* What is being asked *
The response must reproduce exactly every line of the material below holding the word "icon".

* Provided records *
----

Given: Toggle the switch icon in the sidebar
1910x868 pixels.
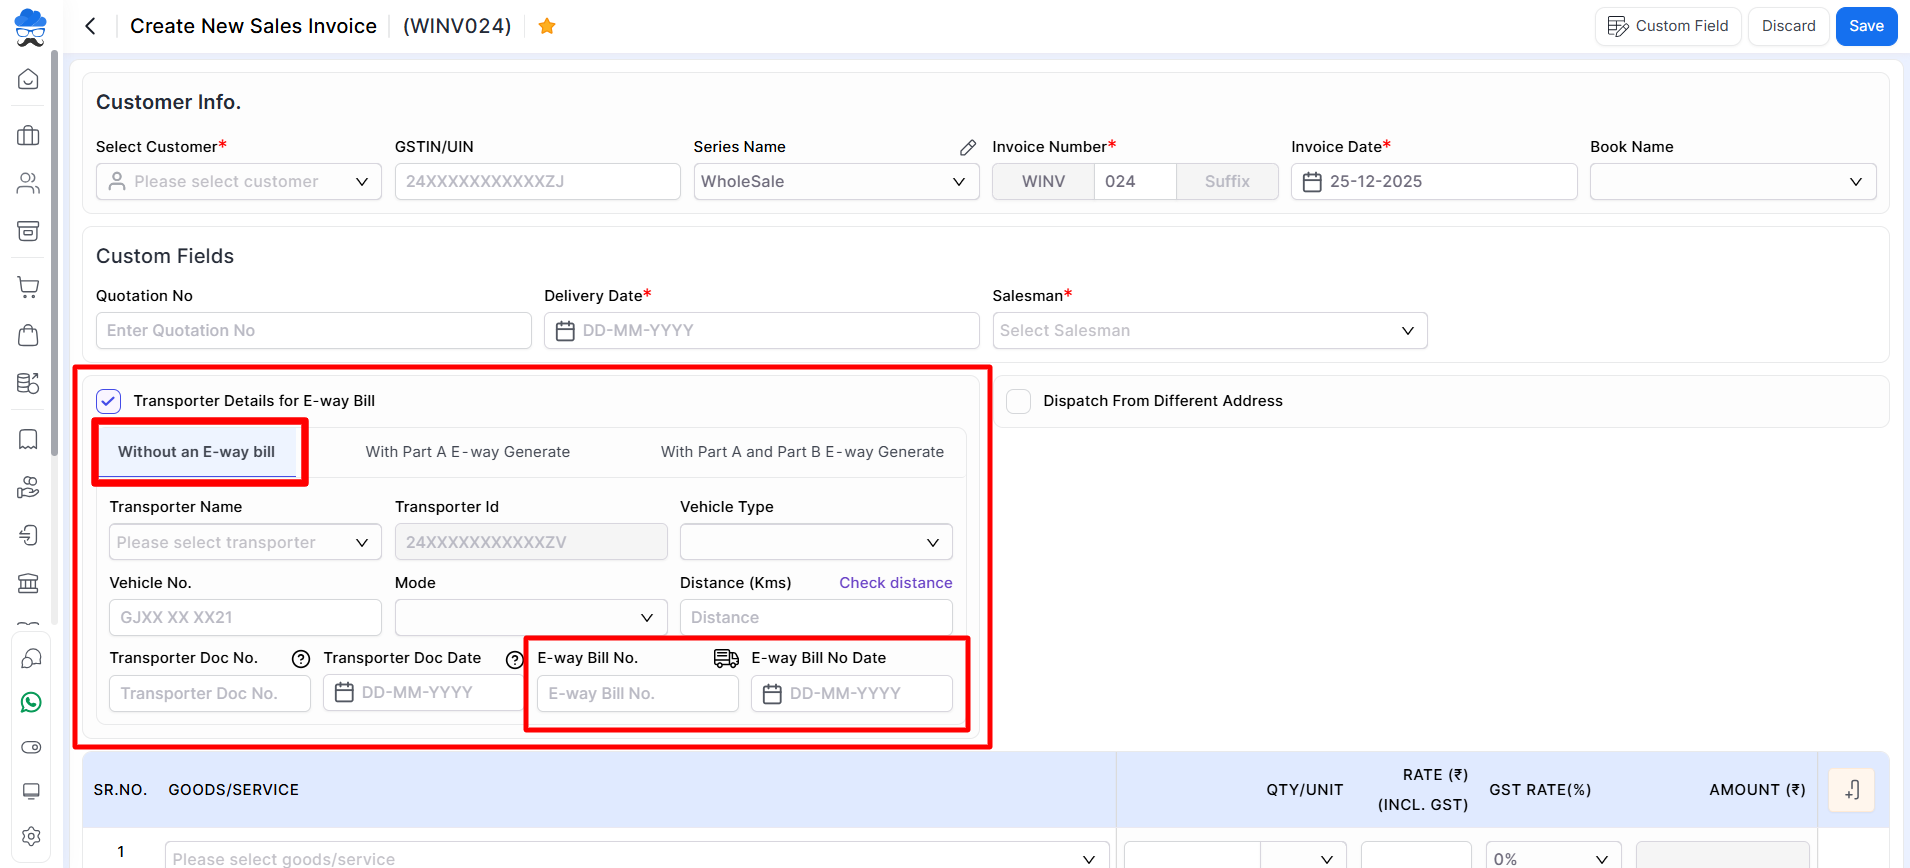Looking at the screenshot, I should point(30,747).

----

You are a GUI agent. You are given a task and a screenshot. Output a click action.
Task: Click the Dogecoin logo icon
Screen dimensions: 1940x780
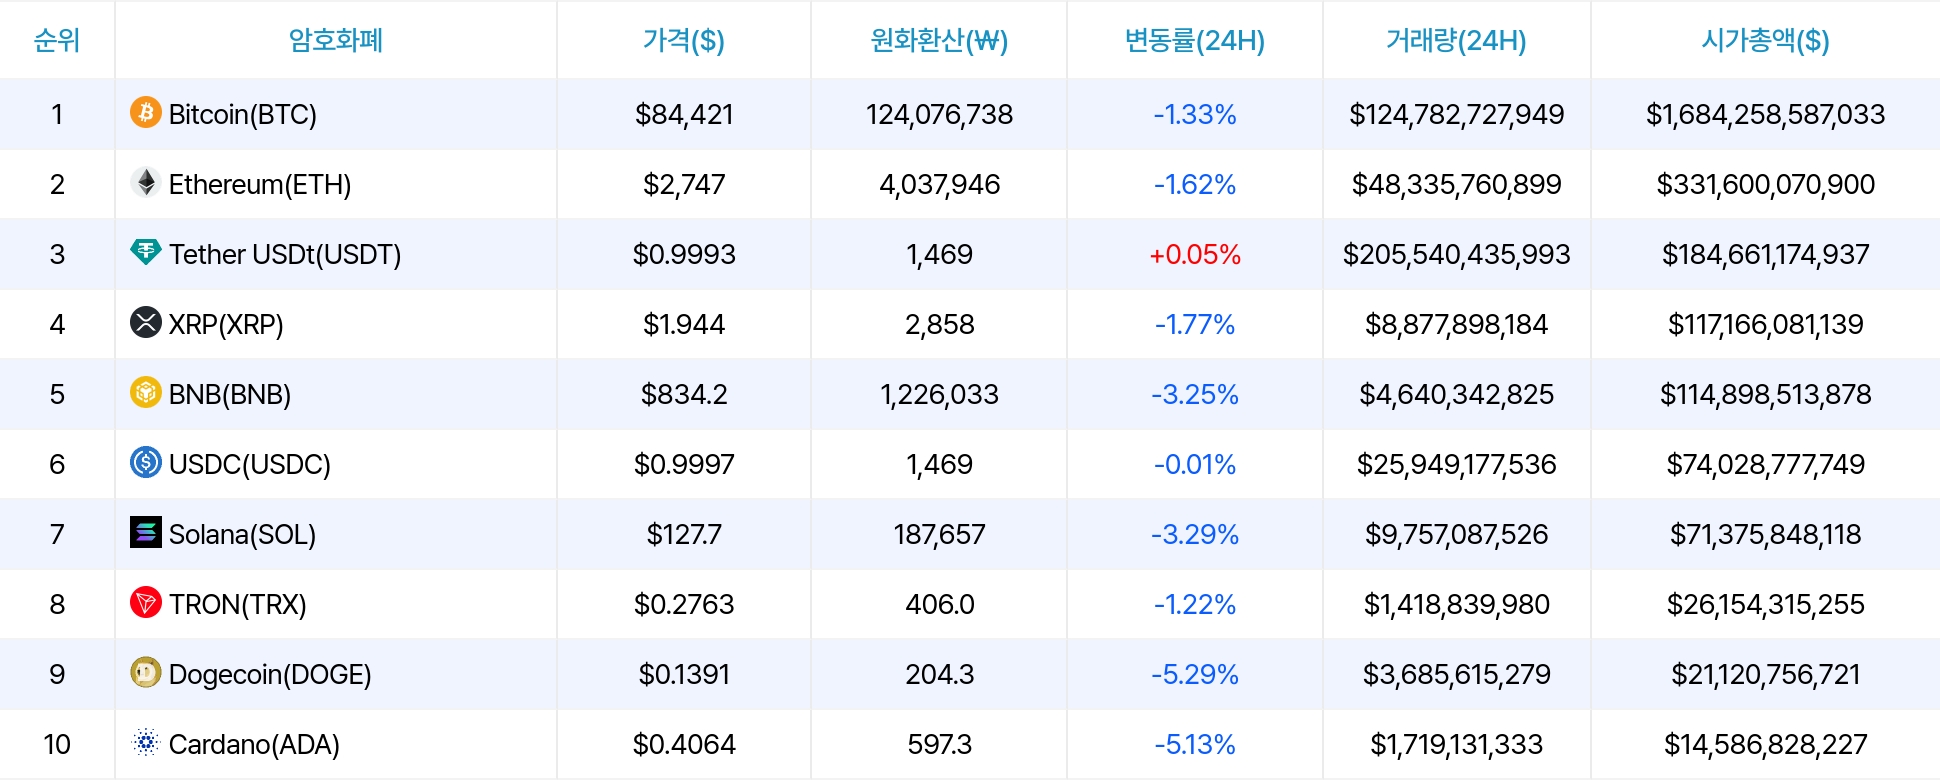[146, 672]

----

* Answer to this problem *
Given: Toggle the switch icon in the sidebar
Task: Click the Dogecoin logo icon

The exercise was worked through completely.